Jarvis had slaves when he resided at Niagara. We find in the Register of St. Mark's Parish there an entry of February 5, 1797, of Moses and Phoebe, Negro slaves of Mr. "Sec'y Jarvis." Nor is this a unique entry for we find this: "1819 April 4, Cupitson Walker and Margt. Lee (of Colour)," but these may have been free.

There were baptized: "1793, January 3, Jane a daughter of Martin, Col. Butler's Negro," "1794, September 3, Cloe, a mulatto," "1800, March 29, Peggy a mulatto (filia populi)," "1807, May 10, John of a negro girl (filius populi)" and in the same list was a soldier shot for desertion, a soldier who shot himself, "an unfortunate stranger," "R. B. Tickel, alas he was starved," an Indian child, "Cutnose Johnson, a Mohawk chief" and there is recorded the burial of "Mrs. Waters a negro woman," September 29, 1802.[30]

Slaves continued to run away. Colonel Butler in the Upper Canada Gazette of July 4, 1793, advertised a reward of $5 for his "negro-man servant named John."[31] On August 28, 1802, Mr. Charles Field of Niagara advertised in the Herald: "All persons are forbidden harbouring, employing or concealing my Indian Slave Sal, as I am determined to prosecute any offender to the extremity of the law and persons who may suffer her to remain in or upon their premises for the space of half an hour, without my written consent will be taken as offending and dealt with accordingly."[32]

There was always a demand for good slaves. For example, in the Gazette and Oracle of Niagara October 11, 1797, W. & J. Crooks of West Niagara "Wanted to purchase a negro girl of good disposition": a little later, January 2, 1802 the Niagara Herald advertised for sale "a negro man slave, 18 years old, stout and healthy; has had the Smallpox and is capable of service either in the house or out-doors. The terms will be made easy to the purchaser, and cash or new lands received in payment." On January 18, 1802, the Niagara Herald proclaimed for sale: "the negro man and woman, the property of Mrs. Widow Clement. They have been bred to the business of a farm; will be sold on highly advantageous terms for cash or lands."[33]

Slavery in Upper Canada continued until the Imperial Act of 1833[34] but there does not seem to be any record of sales after 1806. Probably the last slaves to become free were two who are mentioned by the late Sir Adam Wilson, Chief Justice successively of the Courts of Common Pleas and Queen's Bench at Toronto.
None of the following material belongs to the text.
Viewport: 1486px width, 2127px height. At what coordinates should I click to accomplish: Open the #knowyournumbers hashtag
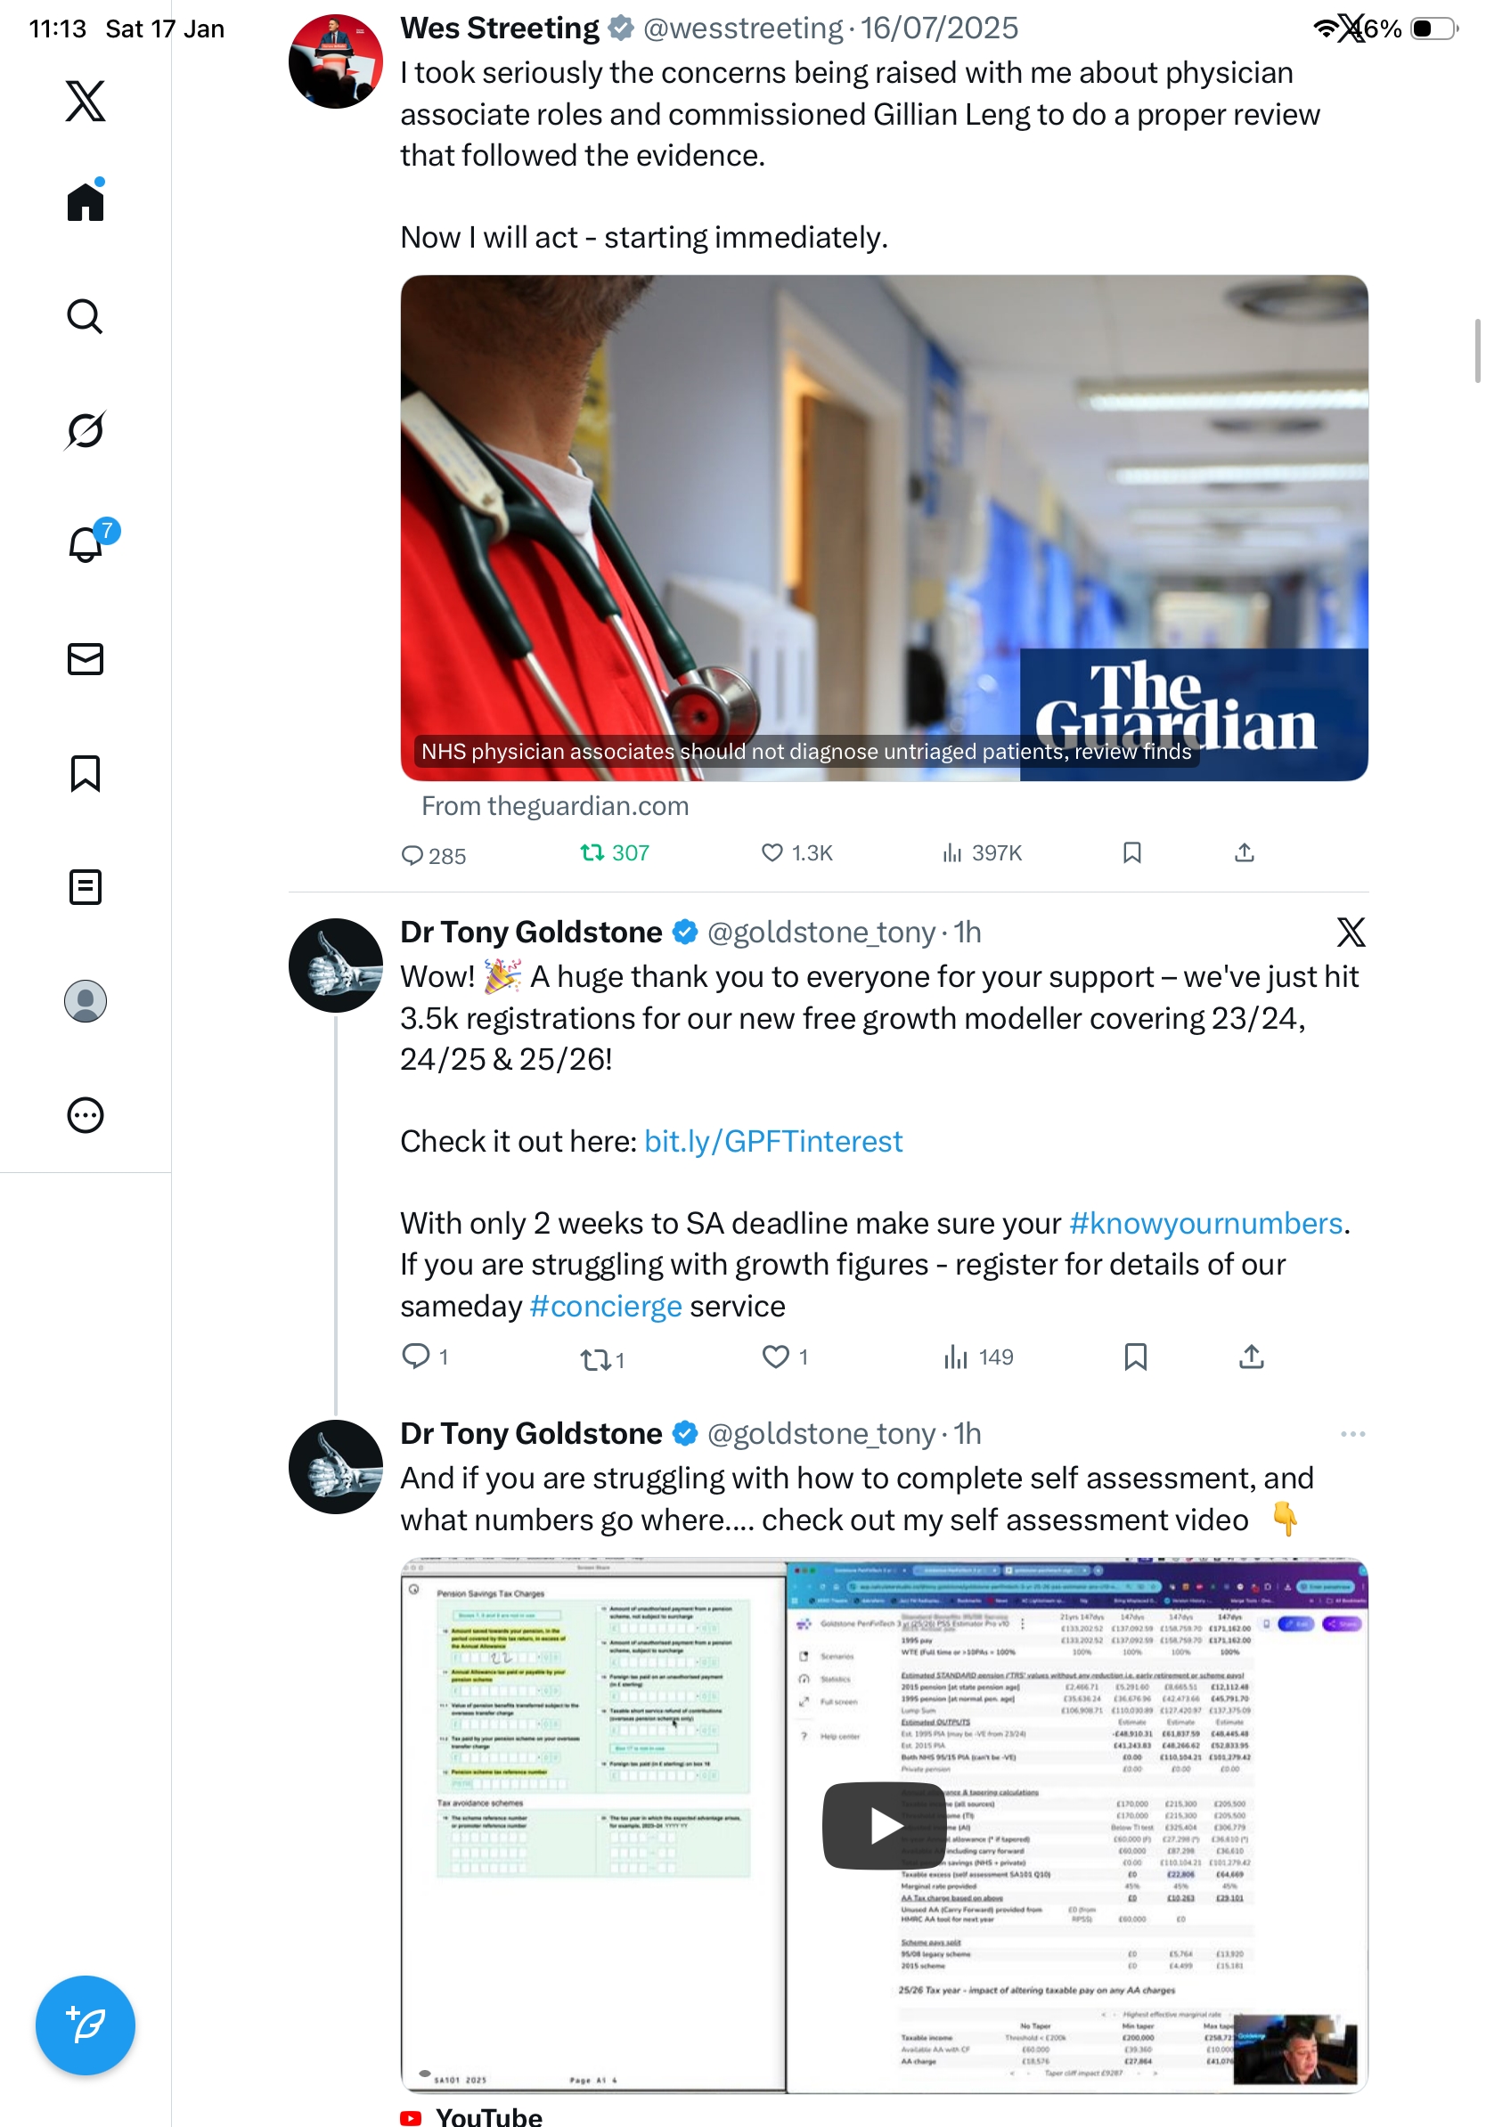[x=1205, y=1223]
These were "two young slaves, Hank and Sukey whom he met at the residence of Mrs. O'Reilly, mother of the venerable Miles O'Reilly, Q. C., in Halton County about 1830. They took freedom under the Act of 1833 and were perhaps the last slaves in the province."[35]

In the Detroit neighborhood there were undoubtedly many slaves, Panis and Negro: most of these were lost to the province on the delivery up of the retained territory in 1796 under the provisions of Jay's Treaty. But some were on the Canadian side and some were brought over by their masters on the surrender. Colonel Matthew Elliott who settled in 1784 just below Amherstburg brought many slaves, some sixty it is said. The remains of slave quarters are still in existence on the place. Jacques Duperon Baby the well-known fur-trader had at least thirty.

Antoine Louis Descompte dit Labadie, who raised a family of thirty-three children was the owner of slaves also. He was a wealthy farmer of the Township of Sandwich (now Walkerville) and died in 1806, aged 62. On May 26, 1806, he made at Sandwich his will by which he made the following bequest: "I also give and bequeath to my wife the use or service of two slaves that she may select, as long as she continues to be my widow." After a number of bequests there follows: "I will that all my personal property not here above bequeathed as well as my slaves with the exception of the two left to my wife, be portioned out or sold, and that the proceeds arising therefrom be equally divided between my said wife and the nine children[36] born out of my marriage with her."